There is now over a ten year experience in investigating the space time distribution of oceanic phytoplankton at high frequency and at the single cell level. This was a prerequisite to have access to the dynamics of phytoplankton at the time scale of its variability and shed a new light on the functioning of phytoplankton microbial assemblages.
Our group designed a new instrument in collaboration with an EU company to extend this approach to heterotrophic microorganisms. A prototype is under validation and the first applications should be run this year. As a laboratory instrument, it can only be run on pumped water. The real challenge, is to make this instrument submersible to be able to explore the water column at least down to 2500 m depth.
In the epipelagic layer, this technology coupled to that developed for phytoplankton and already submersible, would open access to the dynamics of both autotrophic and heterotrophic microorganisms and to their interactions.
In the mesopelagic layer and below, we know that the biological activity is as important as the one in the epipelagic layer but remained almost out of reach because of its dilution with depth and of the lack of tools to assess it.

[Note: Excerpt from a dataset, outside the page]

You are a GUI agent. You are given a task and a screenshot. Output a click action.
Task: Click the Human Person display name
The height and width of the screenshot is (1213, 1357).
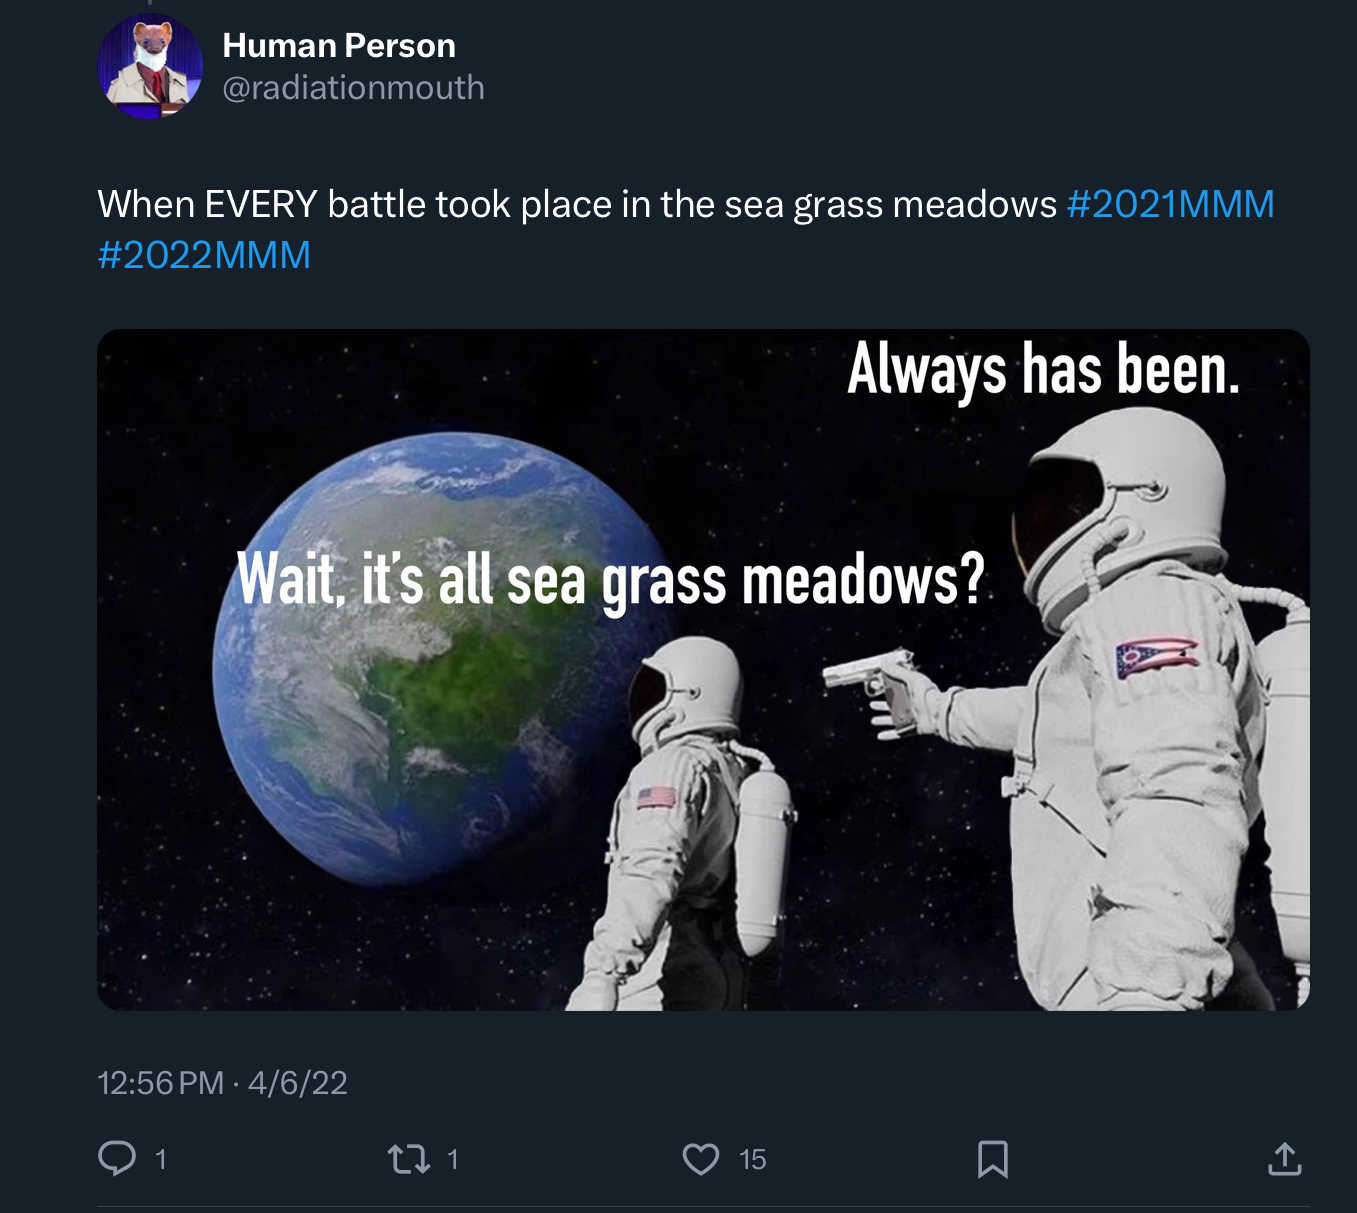coord(339,46)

Making submersible the new technology for heterotrophic microorganisms will be a real breakthrough enabling to better quantify the functioning of the biological carbon pump and reduce uncertainties of large scale models in the frame of global changes. It will also provide a unique instrument to include this biological information into ocean global observing systems in an automated way and at a frequency compatible with that of physico-chemical sensors.